You might also accidentally omit an option and hence get a skewed response. Take this survey question for example;
“How did you hear about us?
By limiting the variables to make this a closed-ended question, other communication channels like word of mouth, print and television advertisements, etc. have been omitted. This can be easily rectified by making it an open-ended question.
Open-ended questions also put you in a position to learn more from a small sample of respondents. For example, let’s say you introduced a new product and want to survey beta users on how they feel about it. Along with close-ended questions that tell you whether they like it or don’t, including open-ended questions can give them a way to tell you what specific features they think need improvement.
What is emotion analysis?
Emotion analysis or sentiment analysis is all about understanding the emotions behind a customer’s answers to a survey by using Artificial Intelligence (AI) types of software that do text analytics, Machine Learning (ML) and Natural Language Processing (NLP).
At its core, emotion analysis categorizes answers as positive, neutral and negative. It also analyzes the themes and subjects respondents are writing about. For each subject, it scores a response from –1 to 0 in the case of negative responses and numbers, 0 to 1, for positive responses. Neutral responses are scored as the number 0. These statistical responses make the interpreted results easier to visualize.
Sentiment analysis for surveys can help answer questions like:
- Which product has the most positive feedback?
- What do customers like and dislike about a product?
- Is the feedback trending in an overall positive or negative direction?
- Has there been a shift in the nature of responses since last year or last interval?
The variable of potential answers to these questions are vast. Learn more about sentiment analysis in our detailed article here.
Why is emotion analysis important for survey analysis?
Manually reading through every survey response, cross analyzing, and understanding the sentiment behind it is next to impossible. It’s tedious and there are a million better ways you can spend your time. Hence, it is best to automate the task with an emotion analysis tool. Let’s look at some of the benefits of doing so.

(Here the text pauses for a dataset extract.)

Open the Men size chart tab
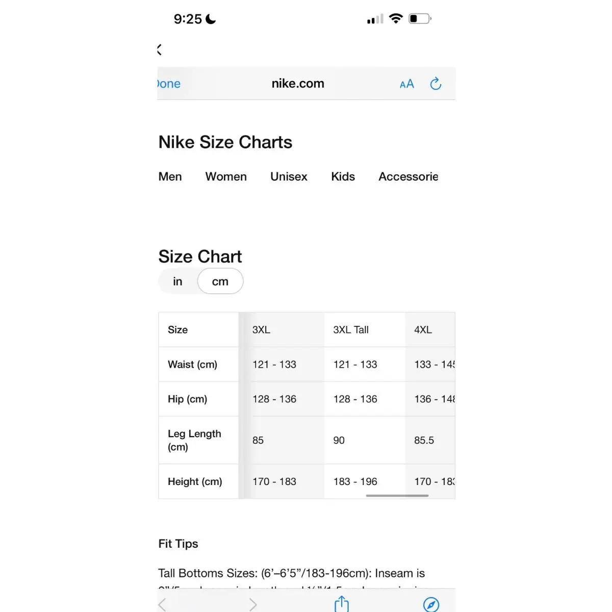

Accurate customer insights
Analyzing statements to understand the emotion behind them manually can quickly become subjective. Two people can look at the same statement and score it differently based on their own experiences. Hence, it isn’t easy to be consistent with manual emotion assessment. However, by automating the task, the same criteria are used to evaluate each statement. Hence, there are no biases.
Secondly, if you were to complete the task manually, you would probably pick a small sample from the survey answers to base your analysis. But, automating the task allows you to consider all the survey responses. As a result, the customer insights gained are more accurate and reliable.
Real-time survey analysis
A survey can have as little as 1 question. For example, you may want to include a survey at the end of every order confirmation to find out how the customer rated the experience and what they would like improved.
Using a sentiment analysis AI tool allows you to assess each survey response in real time. This helps you keep pace with customer expectations and spot issues and opportunities as they arise.
For example, if you see a spike in disgruntled clients, you know there is something wrong and can look into the sentiment expressed by them to understand where the problem lies.
Ability to tackle issues quicker
In continuation of the above point, emotion analysis helps you detect negative emotions at an early stage and give you the information required to tackle the issue before it grows bigger. For example, if you notice more than a few survey answers talking negatively about the quality of stitching, you can take a quick look at the product for yourself and make changes if required before you start losing customers.